The BBC reports that three-person IVF will soon be legal in the United Kingdom. The procedure involves replacing mitochondrial DNA in an embryo from that of a second woman in order to eliminate deadly mitochondrial genetic disorders. Alana Saarinen was successfully conceived in the U.S. using the procedure back in 2000, but the FDA banned ooplasm transfer in 2001.
The UK has now become the first country to approve laws to allow the creation of babies from three people. The modified version of IVF has passed its final legislative obstacle after being approved by the House of Lords. The fertility regulator will now decide how to license the procedure to prevent babies inheriting deadly genetic diseases. The first baby could be born as early as 2016. A large majority of MPs in the House of Commons approved "three-person babies" earlier this month. The House of Lords tonight rejected an attempt to block the plan by a majority of 232. Estimates suggest 150 couples would be suitable to have babies through the technique each year.
Additional coverage at Wired UK and The Guardian.
Related: UK Parliament Gives Three-"Source" IVF the Go-Ahead.
(Score: 3, Interesting) by Rosco P. Coltrane on Thursday February 26 2015, @08:42PM
Frankenbabies aren't the problems. I have no issues with genetic engineering myself: I view mankind today as being able to accelerate its own evolution, and that, in a sense, is evolution itself.
Bad things will happen when people's opportunities in life become restricted by their genome. Think better jobs or lower health care costs for designer babies. Think ostracism against "organic" babies. If you want to see the future of this, watch the movie Gattaca [imdb.com].
This is a very slippery slope, and given how ruthless and amoral corporations have proven to be today, it's more than a little worrying.
(Score: 3, Insightful) by MrGuy on Thursday February 26 2015, @10:47PM
Sigh. Get a new hobbyhorse. "ZOMG Gattica!" has been thrown around since 1997.
Not every advance in reproductive technology is a step towards "Genetic predisposition is an absolute determinant of destiny, and people will be judged accordingly and exclusively based on their genes."
Indeed, the body of science around behavioral and environmental factors overriding genetic destiny continues to grow.
(Score: 3, Interesting) by takyon on Thursday February 26 2015, @11:00PM
That's one vision. Here's mine:
The real problem isn't eugenics, it's income inequality. Genetic engineering technologies will get cheaper and more available within "developed" countries, but people in extreme poverty (often caused by conflict) won't have access for years or decades.

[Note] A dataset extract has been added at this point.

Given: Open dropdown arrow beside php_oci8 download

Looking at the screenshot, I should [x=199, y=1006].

Health care costs will tank when preventative nanotechnology medicine becomes the norm. Today's high health care costs will be demolished by nanoparticles and later nanomachines that repair the body constantly, removing the need for anything other than emergency care.
Superintelligent babies or not, there will be a permanent unemployment trend as productivity continues to go up and humans are replaced by robots and computers across all sectors.

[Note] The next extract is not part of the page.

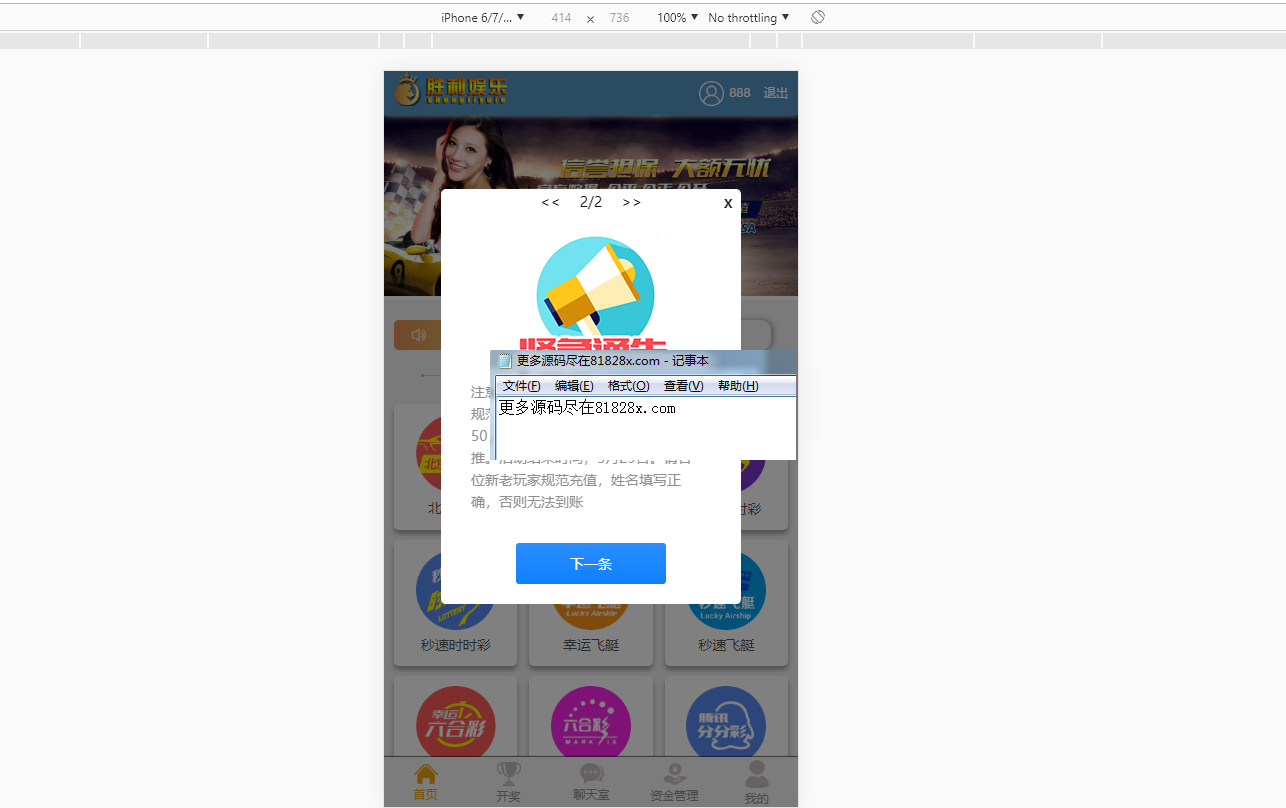Open the 100% zoom dropdown

(x=677, y=18)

You say there could be ostracism against "organic" babies, but normal non-GMO "organic" babies could be regarded as the ideal while genetically altered humans are discriminated against and killed by religious extremists.
The three-person IVF procedure is extremely limited in scope, basically replacing some tamed "bacteria" with others. More radical and cosmetic genetic engineering will face bans in most countries. If it gets very cheap, safe, and reliable, the bans may become easy to circumvent.